Irfan juga menyinggung gelombang penolakan dari sejumlah fraksi di DPR RI terkait putusan ini. Ia mempertanyakan dasar hukum permohonan yang dikabulkan MK serta menyebut bahwa isi putusan justru bertentangan dengan semangat konstitusi yang telah mengatur pemilu legislatif secara serentak.
“Pemilu legislatif itu kan meliputi DPR RI, DPRD provinsi, dan kabupaten/kota. Itu jelas diatur lima tahun sekali dalam UUD 1945. Putusan MK ini justru menimbulkan interpretasi berbeda yang memicu perdebatan,” katanya.

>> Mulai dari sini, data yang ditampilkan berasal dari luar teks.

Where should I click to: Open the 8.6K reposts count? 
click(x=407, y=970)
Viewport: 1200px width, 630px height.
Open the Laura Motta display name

Tak hanya itu, Irfan menduga putusan MK tersebut sarat muatan politik dibanding pertimbangan hukum yang murni. Ia khawatir, keputusan ini bisa menimbulkan kebuntuan politik atau bahkan krisis konstitusi jika tidak ditindaklanjuti dengan baik.
“Putusan ini sepertinya cenderung lebih banyak dimensi politiknya daripada dimensi hukumnya,” ujarnya.
Untuk itu, ia mendorong agar MK bersama para pemangku kepentingan segera membuka ruang dialog guna mencari solusi. Meski putusan tidak dapat diubah, menurut Irfan, penting bagi MK untuk menjelaskan pertimbangan hukumnya secara terbuka agar tidak menimbulkan dampak negatif di masa depan.
“Putusannya memang tidak bisa dibatalkan, tapi pertimbangan hukumnya perlu dikomunikasikan bersama agar tidak memicu dampak yang lebih besar,” pungkasnya.